Zu bearbeitendes Material:
· · ·
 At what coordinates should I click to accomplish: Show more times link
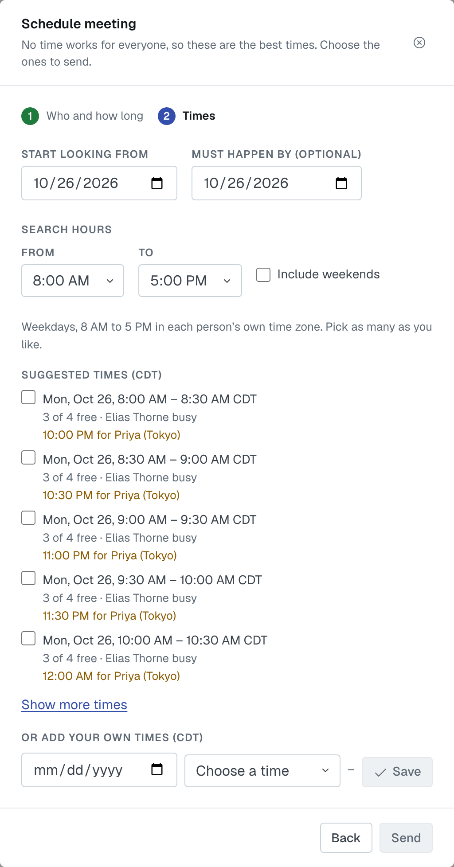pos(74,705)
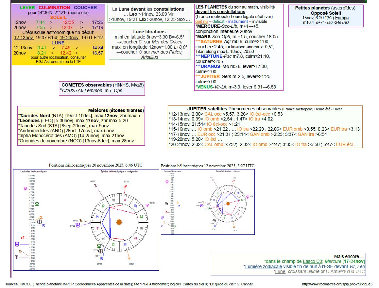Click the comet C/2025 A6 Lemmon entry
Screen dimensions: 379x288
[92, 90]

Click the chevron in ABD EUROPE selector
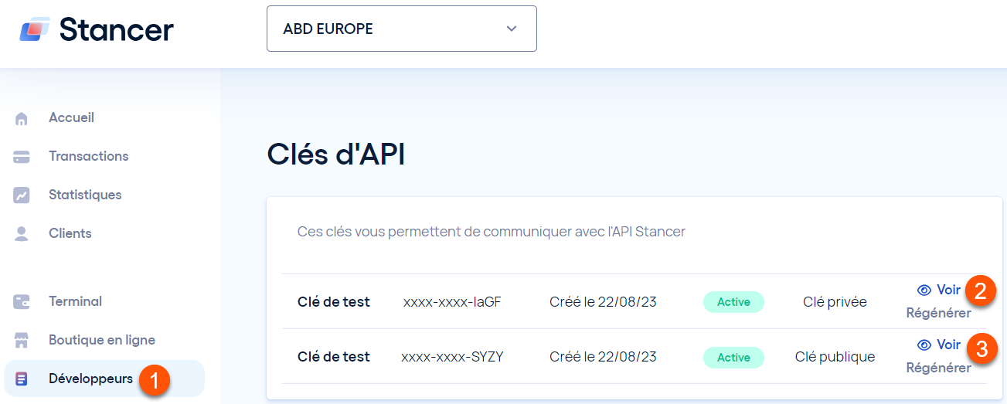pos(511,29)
· · ·
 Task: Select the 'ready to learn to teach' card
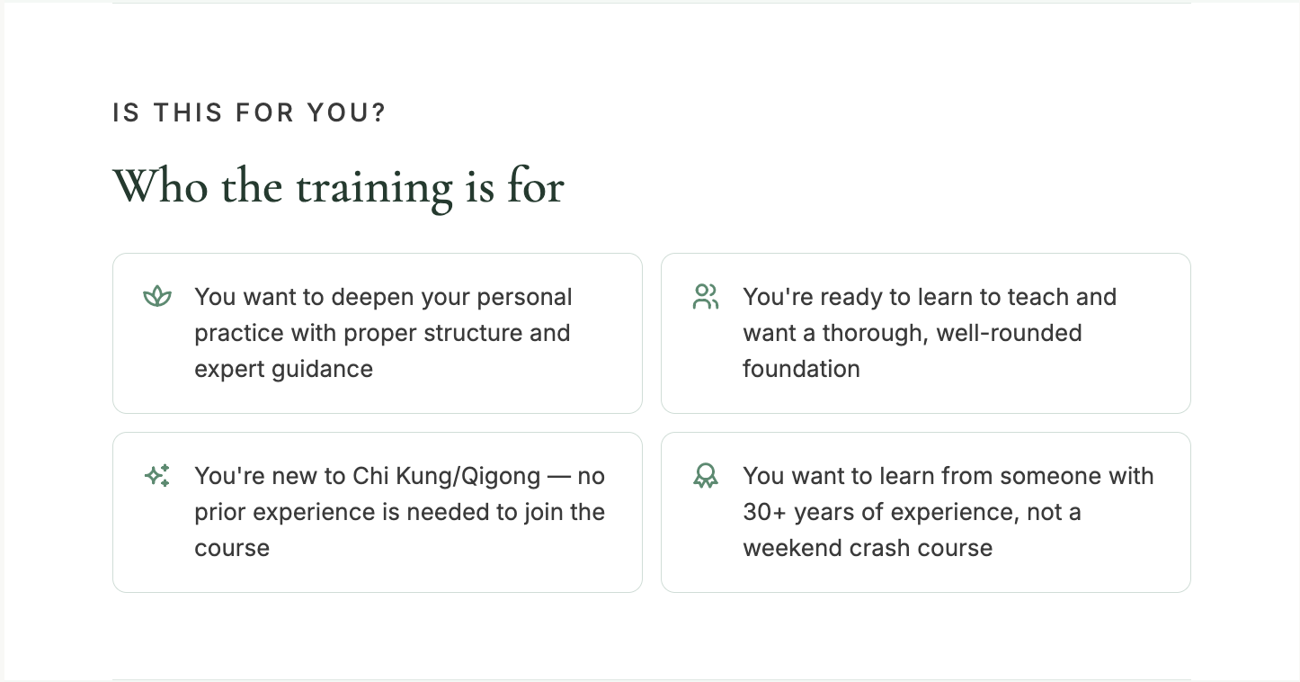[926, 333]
· · ·
Ziel:
Gib die Zeilen von der Zeile mit „At what coordinates" bis zur Zeile mit „pos(511,29)" noch einmal wieder und ersetze darin „chevron" durch „arrow", ohne sonst etwas zu ändern. Lass die Bilder in der Antwort weg.

Erledigte Aufgabe:
 At what coordinates should I click to accomplish: Show more times link
pos(74,705)
Click the comet C/2025 A6 Lemmon entry
Screen dimensions: 379x288
[92, 90]

Click the arrow in ABD EUROPE selector
pos(511,29)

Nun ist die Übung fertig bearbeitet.